Sri Lanka Blocks Facebook, WhatsApp After Easter Bombings Leave Hundreds Dead

Sri Lanka Blocks Facebook, WhatsApp After Easter Bombings Leave Hundreds Dead

After at least 207 people were killed and over four hundred more were reported wounded after a series of bombs went off at Easter services in Sri Lanka, the Sri Lankan government has moved to block access to Facebook, TechCrunch reported on Sunday.

In a brief statement, presidential secretary Udaya Seneviratne said that the government has “decided to temporarily block social media sites including Facebook and Instagram” to combat “false news reports,” and that services would return after investigations had finished.

Various reports suggested that both Facebook and its subsidiary WhatsApp were affected by the outage, though some users reported still being able to connect to WhatsApp, TechCrunch wrote. According to the Washington Post, some people in the country also said they were unable to access Instagram (another Facebook-owned property) and YouTube.

In a statement to TechCrunch, Facebook wrote that it was aware of the ban and stated that it was “committed to maintaining our services and helping the community and the country during this tragic time”:

Our hearts go out to the victims, their families and the community affected by this horrendous act. Teams from across Facebook have been working to support first responders and law enforcement as well as to identify and remove content which violates our standards.

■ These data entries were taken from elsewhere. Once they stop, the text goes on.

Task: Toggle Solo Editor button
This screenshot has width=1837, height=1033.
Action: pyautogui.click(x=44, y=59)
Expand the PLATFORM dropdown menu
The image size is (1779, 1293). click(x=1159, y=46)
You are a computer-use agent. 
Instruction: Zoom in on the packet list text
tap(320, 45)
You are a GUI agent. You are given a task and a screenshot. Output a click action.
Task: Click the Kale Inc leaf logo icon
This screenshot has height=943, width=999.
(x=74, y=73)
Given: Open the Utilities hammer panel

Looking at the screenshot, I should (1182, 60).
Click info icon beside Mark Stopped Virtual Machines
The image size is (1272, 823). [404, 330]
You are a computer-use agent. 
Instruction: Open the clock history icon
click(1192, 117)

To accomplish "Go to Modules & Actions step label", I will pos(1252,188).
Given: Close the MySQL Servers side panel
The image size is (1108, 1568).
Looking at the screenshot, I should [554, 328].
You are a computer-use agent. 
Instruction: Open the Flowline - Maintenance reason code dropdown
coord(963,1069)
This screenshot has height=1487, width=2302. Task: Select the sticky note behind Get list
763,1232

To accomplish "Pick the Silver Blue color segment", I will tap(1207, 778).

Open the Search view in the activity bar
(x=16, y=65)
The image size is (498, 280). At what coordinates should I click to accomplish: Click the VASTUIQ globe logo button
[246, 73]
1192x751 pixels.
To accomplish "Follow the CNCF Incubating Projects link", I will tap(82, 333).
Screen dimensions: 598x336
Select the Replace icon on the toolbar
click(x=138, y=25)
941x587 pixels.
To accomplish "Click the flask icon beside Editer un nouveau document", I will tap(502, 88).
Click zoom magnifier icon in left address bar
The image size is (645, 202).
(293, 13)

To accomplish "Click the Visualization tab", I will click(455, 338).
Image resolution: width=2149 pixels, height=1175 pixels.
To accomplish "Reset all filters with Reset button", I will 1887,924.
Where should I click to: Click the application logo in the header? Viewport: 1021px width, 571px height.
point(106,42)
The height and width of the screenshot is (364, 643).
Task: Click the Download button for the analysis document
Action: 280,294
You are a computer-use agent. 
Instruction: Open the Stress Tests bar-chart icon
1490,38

We are aware of the government’s statement regarding the temporary blocking of social media platforms. People rely on our services to communicate with their loved ones and we are committed to maintaining our services and helping the community and the country during this tragic time.

This is not the first time the Sri Lankan government has ordered Facebook shut down. In March 2018, authorities there ordered internet and mobile service providers to block Facebook and its subsidiaries, as well as messaging app Viber, after members of the majority Sinhalese ethnic group were reported to have launched deadly mob attacks against Muslims in Kandy district.

Sri Lankan government officials and human rights activists said Facebook had done little to rein in rampant misinformation, hate speech, and propaganda circulating on the service, with Sinhalese nationalist groups reportedly using the platforms to scapegoat and spread rumours about the minority Muslim population.

Shortly after that incident, the New York Times published a bombshell report indicating that despite serving as the de facto primary portal to the internet for many Sri Lankans, Facebook had made little effort to police the service. The Times wrote:

Time and again, communal hatreds overrun the newsfeed—the primary portal for news and information for many users—unchecked as local media are displaced by Facebook and governments find themselves with little leverage over the company. Some users, energised by hate speech and misinformation, plot real-world attacks.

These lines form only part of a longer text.